ИСХОДНЫЙ ОТРЫВОК:
━━━━━━

После смерти вавилонянин уходит “В дом мрака, жилище Иркаллы, в дом, откуда вошедший никогда не выходит, в путь, по которому не выйти обратно, в дом, где живущие лишаются света, где их пища — прах и еда их — глина, а одеты, как птицы, одеждою крыльев, и света не видят, но во тьме обитают, а засовы и двери покрыты пылью”282. Гильгамеш ищет избавления от смерти. Его путешествие к Утнапишти — единственному человеку, обретшему бессмертие — может быть истолковано не только как эпос, но и как описание мистерии… Но итог все равно неутешителен. Путь Утнапишти неповторим и для людей путь к бессмертию закрыт. “Только боги с Солнцем пребудут вечно, а человек — сочтены его годы, чтоб он ни делал — все ветер!”283.

Утнапишти — вавилонскому Ною, спасшемуся при потопе, бессмертие было даровано при слишком уникальных обстоятельствах. Увидев землю, опустошенную потопом, увидев мир, забитый трупами и осознав отсутствие жертв, которыми люди при всей их шумливости все-таки ублажали богов, последние испытали чувство, близкое к покаянию и как бы во искупление своего греха перед людьми даровали лично Утнапишти бессмертие. И эта ситуация слишком уж необычна. Довести Энлиля до покаянного чувства явно трудно. Поэтому путь Утнапишти никак не есть “путь всея земли”; его путь неповторим.

━━━━━━

СОБРАННЫЙ МАТЕРИАЛ:

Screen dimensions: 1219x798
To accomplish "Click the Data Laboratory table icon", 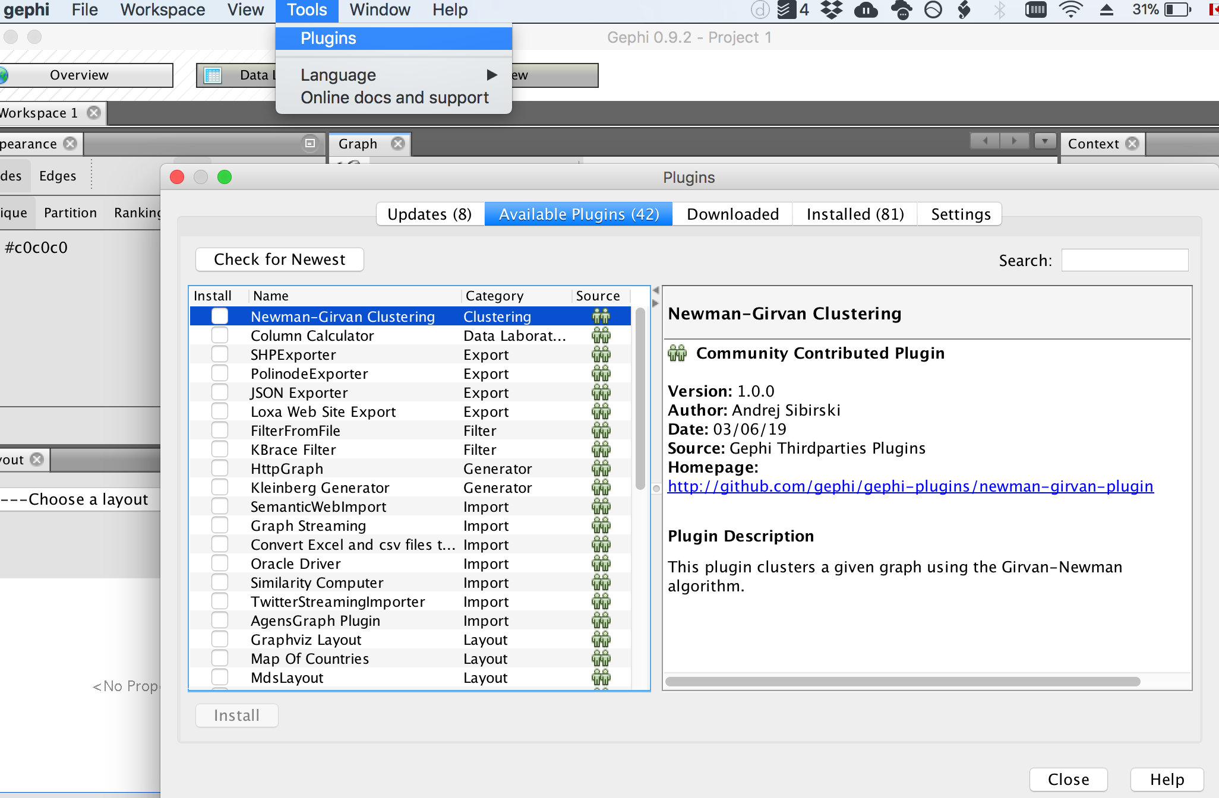I will pos(212,75).

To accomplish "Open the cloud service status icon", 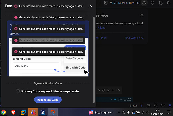I will tap(144, 3).
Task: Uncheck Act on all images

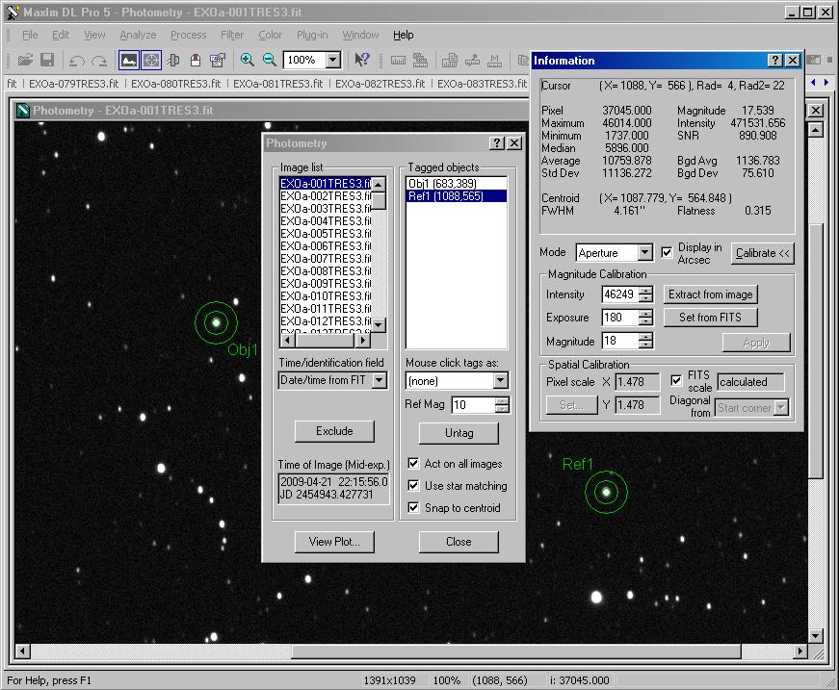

━━━━━━

ЧТО НУЖНО СДЕЛАТЬ:
1 - Ответьте кратко по отрывку о Гильгамеше:
(a) Куда после смерти уходит вавилонянин?
(b) Чего ищет Гильгамеш?
(c) Кого, по словам автора, явно трудно довести до покаянного чувства?
2 - Выпишите из отрывка о Гильгамеше без изменений фрагмент, начиная со слов «Утнапишти — вавилонскому» и заканчивая словами «его путь неповторим.» включительно.

ОТВЕТЫ:
1 -
(a) В дом мрака, жилище Иркаллы.
(b) Избавления от смерти.
(c) Энлиля.

2 -
Утнапишти — вавилонскому Ною, спасшемуся при потопе, бессмертие было даровано при слишком уникальных обстоятельствах. Увидев землю, опустошенную потопом, увидев мир, забитый трупами и осознав отсутствие жертв, которыми люди при всей их шумливости все-таки ублажали богов, последние испытали чувство, близкое к покаянию и как бы во искупление своего греха перед людьми даровали лично Утнапишти бессмертие. И эта ситуация слишком уж необычна. Довести Энлиля до покаянного чувства явно трудно. Поэтому путь Утнапишти никак не есть “путь всея земли”; его путь неповторим.